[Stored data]
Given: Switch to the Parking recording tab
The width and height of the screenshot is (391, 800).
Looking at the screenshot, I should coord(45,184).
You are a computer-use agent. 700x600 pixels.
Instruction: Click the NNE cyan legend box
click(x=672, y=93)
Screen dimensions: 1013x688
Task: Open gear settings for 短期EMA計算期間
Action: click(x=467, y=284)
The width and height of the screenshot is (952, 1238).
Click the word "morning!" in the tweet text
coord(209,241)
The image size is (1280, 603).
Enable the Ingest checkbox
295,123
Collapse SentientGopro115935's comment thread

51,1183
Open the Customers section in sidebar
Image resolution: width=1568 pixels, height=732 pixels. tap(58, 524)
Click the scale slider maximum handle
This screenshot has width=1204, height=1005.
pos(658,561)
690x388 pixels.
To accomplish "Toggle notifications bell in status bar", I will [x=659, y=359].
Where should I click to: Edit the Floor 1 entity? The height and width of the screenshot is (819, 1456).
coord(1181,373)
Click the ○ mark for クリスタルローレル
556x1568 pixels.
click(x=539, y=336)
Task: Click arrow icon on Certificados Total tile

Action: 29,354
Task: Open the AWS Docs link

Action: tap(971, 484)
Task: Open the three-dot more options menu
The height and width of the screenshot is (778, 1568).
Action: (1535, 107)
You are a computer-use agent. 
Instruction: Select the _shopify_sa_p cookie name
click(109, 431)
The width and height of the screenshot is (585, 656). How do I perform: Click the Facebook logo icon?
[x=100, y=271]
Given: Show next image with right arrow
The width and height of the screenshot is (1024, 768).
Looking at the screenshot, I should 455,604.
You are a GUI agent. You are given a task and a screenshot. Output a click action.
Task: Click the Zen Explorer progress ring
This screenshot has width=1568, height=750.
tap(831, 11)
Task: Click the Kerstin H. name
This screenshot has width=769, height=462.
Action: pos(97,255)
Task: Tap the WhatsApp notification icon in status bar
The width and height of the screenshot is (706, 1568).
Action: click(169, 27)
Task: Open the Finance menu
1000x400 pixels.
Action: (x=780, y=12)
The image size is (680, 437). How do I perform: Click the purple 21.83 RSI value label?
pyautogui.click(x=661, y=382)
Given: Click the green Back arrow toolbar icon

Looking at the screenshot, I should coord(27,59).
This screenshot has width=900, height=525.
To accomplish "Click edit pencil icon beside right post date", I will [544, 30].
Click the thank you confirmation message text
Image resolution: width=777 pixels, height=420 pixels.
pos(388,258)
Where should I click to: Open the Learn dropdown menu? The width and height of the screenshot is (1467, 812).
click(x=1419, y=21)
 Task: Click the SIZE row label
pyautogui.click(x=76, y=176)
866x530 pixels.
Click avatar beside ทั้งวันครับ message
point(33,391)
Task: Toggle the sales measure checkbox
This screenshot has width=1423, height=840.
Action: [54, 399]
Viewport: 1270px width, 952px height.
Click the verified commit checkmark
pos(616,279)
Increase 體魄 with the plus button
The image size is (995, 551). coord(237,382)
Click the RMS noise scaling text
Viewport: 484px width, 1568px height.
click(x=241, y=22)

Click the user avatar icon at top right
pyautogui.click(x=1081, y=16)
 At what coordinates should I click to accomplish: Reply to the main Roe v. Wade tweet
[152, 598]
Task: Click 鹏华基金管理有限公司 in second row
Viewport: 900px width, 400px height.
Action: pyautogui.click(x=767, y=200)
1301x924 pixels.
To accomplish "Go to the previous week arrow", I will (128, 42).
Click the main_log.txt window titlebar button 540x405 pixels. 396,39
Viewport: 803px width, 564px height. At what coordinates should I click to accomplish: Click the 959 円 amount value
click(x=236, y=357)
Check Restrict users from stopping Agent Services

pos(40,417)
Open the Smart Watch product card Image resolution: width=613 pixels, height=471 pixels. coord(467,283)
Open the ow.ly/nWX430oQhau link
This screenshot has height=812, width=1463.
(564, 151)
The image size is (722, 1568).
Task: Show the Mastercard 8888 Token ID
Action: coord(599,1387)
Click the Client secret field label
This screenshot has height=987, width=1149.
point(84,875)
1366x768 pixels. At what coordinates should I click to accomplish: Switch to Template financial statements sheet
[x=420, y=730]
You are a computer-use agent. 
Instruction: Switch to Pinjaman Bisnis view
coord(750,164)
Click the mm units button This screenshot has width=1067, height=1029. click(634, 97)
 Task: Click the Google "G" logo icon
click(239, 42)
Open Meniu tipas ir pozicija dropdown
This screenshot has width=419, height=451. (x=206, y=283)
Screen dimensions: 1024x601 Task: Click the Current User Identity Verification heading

» What needs to be done
Give the data back exactly as it stands.

» Exercise response
Given: Switch to the Parking recording tab
The width and height of the screenshot is (391, 800).
Looking at the screenshot, I should coord(45,184).
You are a computer-use agent. 700x600 pixels.
Instruction: Click the NNE cyan legend box
click(x=672, y=93)
Screen dimensions: 1013x688
Task: Open gear settings for 短期EMA計算期間
Action: click(x=467, y=284)
The width and height of the screenshot is (952, 1238).
Click the word "morning!" in the tweet text
coord(209,241)
The image size is (1280, 603).
Enable the Ingest checkbox
295,123
Collapse SentientGopro115935's comment thread

51,1183
Open the Customers section in sidebar
Image resolution: width=1568 pixels, height=732 pixels. tap(58, 524)
Click the scale slider maximum handle
This screenshot has width=1204, height=1005.
pos(658,561)
690x388 pixels.
To accomplish "Toggle notifications bell in status bar", I will [x=659, y=359].
Where should I click to: Edit the Floor 1 entity? The height and width of the screenshot is (819, 1456).
coord(1181,373)
Click the ○ mark for クリスタルローレル
556x1568 pixels.
click(x=539, y=336)
Task: Click arrow icon on Certificados Total tile

Action: 29,354
Task: Open the AWS Docs link

Action: tap(971, 484)
Task: Open the three-dot more options menu
The height and width of the screenshot is (778, 1568).
Action: (1535, 107)
You are a computer-use agent. 
Instruction: Select the _shopify_sa_p cookie name
click(109, 431)
The width and height of the screenshot is (585, 656). How do I perform: Click the Facebook logo icon?
[x=100, y=271]
Given: Show next image with right arrow
The width and height of the screenshot is (1024, 768).
Looking at the screenshot, I should 455,604.
You are a GUI agent. You are given a task and a screenshot. Output a click action.
Task: Click the Zen Explorer progress ring
This screenshot has width=1568, height=750.
tap(831, 11)
Task: Click the Kerstin H. name
This screenshot has width=769, height=462.
Action: pos(97,255)
Task: Tap the WhatsApp notification icon in status bar
The width and height of the screenshot is (706, 1568).
Action: click(169, 27)
Task: Open the Finance menu
1000x400 pixels.
Action: (x=780, y=12)
The image size is (680, 437). How do I perform: Click the purple 21.83 RSI value label?
pyautogui.click(x=661, y=382)
Given: Click the green Back arrow toolbar icon

Looking at the screenshot, I should coord(27,59).
This screenshot has width=900, height=525.
To accomplish "Click edit pencil icon beside right post date", I will [544, 30].
Click the thank you confirmation message text
Image resolution: width=777 pixels, height=420 pixels.
pos(388,258)
Where should I click to: Open the Learn dropdown menu? The width and height of the screenshot is (1467, 812).
click(x=1419, y=21)
 Task: Click the SIZE row label
pyautogui.click(x=76, y=176)
866x530 pixels.
Click avatar beside ทั้งวันครับ message
point(33,391)
Task: Toggle the sales measure checkbox
This screenshot has width=1423, height=840.
Action: [54, 399]
Viewport: 1270px width, 952px height.
Click the verified commit checkmark
pos(616,279)
Increase 體魄 with the plus button
The image size is (995, 551). coord(237,382)
Click the RMS noise scaling text
Viewport: 484px width, 1568px height.
click(x=241, y=22)

Click the user avatar icon at top right
pyautogui.click(x=1081, y=16)
 At what coordinates should I click to accomplish: Reply to the main Roe v. Wade tweet
[152, 598]
Task: Click 鹏华基金管理有限公司 in second row
Viewport: 900px width, 400px height.
Action: pyautogui.click(x=767, y=200)
1301x924 pixels.
To accomplish "Go to the previous week arrow", I will (128, 42).
Click the main_log.txt window titlebar button 540x405 pixels. 396,39
Viewport: 803px width, 564px height. At what coordinates should I click to accomplish: Click the 959 円 amount value
click(x=236, y=357)
Check Restrict users from stopping Agent Services

pos(40,417)
Open the Smart Watch product card Image resolution: width=613 pixels, height=471 pixels. coord(467,283)
Open the ow.ly/nWX430oQhau link
This screenshot has height=812, width=1463.
(564, 151)
The image size is (722, 1568).
Task: Show the Mastercard 8888 Token ID
Action: coord(599,1387)
Click the Client secret field label
This screenshot has height=987, width=1149.
point(84,875)
1366x768 pixels. At what coordinates should I click to accomplish: Switch to Template financial statements sheet
[x=420, y=730]
You are a computer-use agent. 
Instruction: Switch to Pinjaman Bisnis view
coord(750,164)
Click the mm units button This screenshot has width=1067, height=1029. click(634, 97)
 Task: Click the Google "G" logo icon
click(239, 42)
Open Meniu tipas ir pozicija dropdown
This screenshot has width=419, height=451. (x=206, y=283)
Screen dimensions: 1024x601 Task: Click the Current User Identity Verification heading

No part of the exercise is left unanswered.